OPINION: Australia is stockpiling or burying football fields of waste every day but there is a home-grown solution to the incredible rubbish recycling problem highlighted this week by The Sydney Morning Herald.

We have the technology in Australia to lead the world on rubbish, and to turn what is a waste stream (glass, e-waste or electronic waste, and plastics) into reformed materials. The answer is micro-factories.

Green-friendly micro-factories can reduce landfill, create new jobs, provide opportunities for businesses and boost our declining manufacturing sector – but the technology needs the government to support it, and businesses to use it.

Traditional manufacturing often takes place in large and immobile factory sites near raw material supplies or in remote locations. But these micro factories can operate on a site as small as 50 square metres and can be located wherever waste may be stockpiled.

They consist of one or a series of small machines and devices that use patented technology to turn waste products into new and reusable products. The first two micro-factories will be unveiled on campus at UNSW next month.

One of them takes and reforms discarded computers, mobile phones and printers. It has a number of small modules for this process, which fit into a small room. The discarded devices are first placed into a module to break them down. The next module may involve a special robot to extract useful parts, and another module uses a small furnace to separate these parts into valuable materials that can be reused in any number of ways.

The extracted materials include metal alloys, and a range of nanoparticles that can be used in industrial-grade ceramics. The specific quality plastics from computers, printers and other discarded sources can be put through another module that produces filaments suitable for 3D-printing applications.

Micro-factories give us the chance to reconsider what we recycle, how we do it – and what we do with it.

The UNSW Sustainable Materials Research and Technology (SMaRT) Centre, with funding from the Australian Research Council, has developed this technology, which could easily be used in local communities all around Australia.

Micro-factories give us the chance to reconsider what we recycle, how we do it – and what we do with it. Today, for example, some of the 460,000 tonnes of recycled glass waste in NSW goes into road base – but this is not the only way to use discarded glass. We now have a way to transform our glass waste into a higher value commodities, through micro factories at key waste locations.

There are the many other components of discarded products that are expensive to mine and extract, such as precious metals like gold and silver, which can also be recovered and given a new lease of life using micro-factories.

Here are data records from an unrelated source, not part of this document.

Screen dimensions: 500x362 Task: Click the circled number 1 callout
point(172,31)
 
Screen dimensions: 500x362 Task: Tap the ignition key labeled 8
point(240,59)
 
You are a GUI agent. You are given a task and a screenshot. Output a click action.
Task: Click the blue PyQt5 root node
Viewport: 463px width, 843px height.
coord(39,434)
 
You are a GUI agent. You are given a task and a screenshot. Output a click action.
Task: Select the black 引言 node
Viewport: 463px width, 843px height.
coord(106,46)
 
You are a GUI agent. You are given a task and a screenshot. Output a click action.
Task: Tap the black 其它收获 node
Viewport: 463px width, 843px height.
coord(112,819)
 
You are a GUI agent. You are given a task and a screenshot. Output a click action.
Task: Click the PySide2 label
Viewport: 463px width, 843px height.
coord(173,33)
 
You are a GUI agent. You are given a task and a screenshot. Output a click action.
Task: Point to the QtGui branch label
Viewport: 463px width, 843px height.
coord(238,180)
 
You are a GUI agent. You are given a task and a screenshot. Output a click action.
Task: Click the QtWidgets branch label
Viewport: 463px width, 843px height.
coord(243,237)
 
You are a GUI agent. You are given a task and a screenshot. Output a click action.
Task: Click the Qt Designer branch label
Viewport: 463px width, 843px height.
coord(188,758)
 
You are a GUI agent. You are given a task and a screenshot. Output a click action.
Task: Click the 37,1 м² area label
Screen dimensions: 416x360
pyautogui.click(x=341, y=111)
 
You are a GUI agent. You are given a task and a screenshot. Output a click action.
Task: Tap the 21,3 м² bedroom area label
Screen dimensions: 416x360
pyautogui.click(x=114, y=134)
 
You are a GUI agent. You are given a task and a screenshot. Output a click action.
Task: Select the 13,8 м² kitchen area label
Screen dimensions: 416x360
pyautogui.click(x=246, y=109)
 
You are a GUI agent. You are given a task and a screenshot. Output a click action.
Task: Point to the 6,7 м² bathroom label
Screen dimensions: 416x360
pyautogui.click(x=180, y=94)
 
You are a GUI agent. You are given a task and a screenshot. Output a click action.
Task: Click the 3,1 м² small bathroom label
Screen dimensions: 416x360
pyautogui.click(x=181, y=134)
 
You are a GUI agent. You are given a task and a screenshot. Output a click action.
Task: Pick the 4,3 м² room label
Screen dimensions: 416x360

The SMaRT Centre is expanding our partnerships with industry and investors but we need government support to roll out this technology and help Australia lead the world in solving the “wicked problem” of waste and landfill.

The greatest challenge is commercialising the technology and creating incentives for industry to take it up. Societies and communities around the world want to be more sustainable and are looking to their political and business leaders for action.

Micro factories are proven technology, we just don’t have enough of them. I believe Australia can lead the solution to the global waste problem.

Veena Sahajwalla is a senior professor at UNSW and director of the Sustainable Materials Research and Technology (SMaRT) Centre.